I note that native histograms have exponentially-varying sizes. In 
principle, if you set the factors appropriately (e.g. say scaling of 1.1 = 
each bucket is 10% larger than the next) then the answers you get for min 
and max should be within 10% of the actual answer. But you won't get the 
*exact* minimum or maximum which is what you were asking for.

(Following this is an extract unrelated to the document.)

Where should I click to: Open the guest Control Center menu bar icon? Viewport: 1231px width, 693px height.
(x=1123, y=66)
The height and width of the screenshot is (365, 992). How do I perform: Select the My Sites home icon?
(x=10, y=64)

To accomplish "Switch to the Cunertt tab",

On Monday, 23 June 2025 at 22:13:56 UTC+1 Brian Candler wrote:

> On Monday, 23 June 2025 at 14:31:34 UTC+1 tejaswini vadlamudi wrote:
>
> but with histograms, mainly with Native Histograms, is there a possibility 
> to get Max and Min values for a period of time?
>
>
> No.  If that's not clear from my explanations so far, then I have not done 
> a very good job.
>  
>
>
> With OTEL-based metrics instrumentation, it is possible to record max and 
> min values. See 
> https://opentelemetry.io/docs/specs/otel/metrics/data-model/#histogram
>
>
> Please read the link I posted before:
>
> https://github.com/open-telemetry/opentelemetry-collector-contrib/issues/33645
> especially the last comment:
>
> https://github.com/open-telemetry/opentelemetry-collector-contrib/issues/33645#issuecomment-2514894327
>
> The OTEL histogram's way of reporting max/min values are not compatible 
> with Prometheus. Prometheus histograms are cumulative: that is, they never 
> reset. They are just counters which keep incrementing forever. If they had 
> a min/max then it would be the min/max over all time, which is not useful.
>
> You can create a separate timeseries for min/max, but it would not be part 
> of the histogram. It would either have to be min/max over successive 
> timeslots (e.g. 1 minute intervals), or min/max over a sliding window 
> (which is expensive, as you've have to buffer all the samples for that time 
> window).
>
> > I think  histogram_quantile(0, rate(http_request_duration_seconds[1m])) 
> will give me min value. Is it correct?
>
> No, it's not. Again, it seems I have not been explaining this well.
>
> Let's say your histogram buckets are:
>
> 0-10ms (le="0.01")
> 10-20ms (le="0.02")
> 20-30ms (le="0.03")
> 30-40ms (le="0.04")
> 40-50ms (le="0.05")
> 50ms+ (le="inf")
>
> A sample comes in with request time of 12.3ms, and this is the fastest 
> over the time period of interest.
>
> All this does is add 1 to the 10-20ms bucket (counter) in the histogram. 
> The actual value of 12.3ms is LOST.  The only thing you will know from 
> looking at the histogram is that the 10-20ms bucket has incremented, but 
> the 0-10ms bucket has not, and therefore the minimum value is somewhere 
> between 10ms and 20ms.  If you use the histogram_quantile(0...) formula you 
> showed, the answer will be "0.01", which I also explained previously with a 
> worked example. This tells you "the minimum value is at least 10ms" - and 
> implicitly not more than 20ms, as that's where the next bucket starts.
>
> I think I had better hand over to someone else now.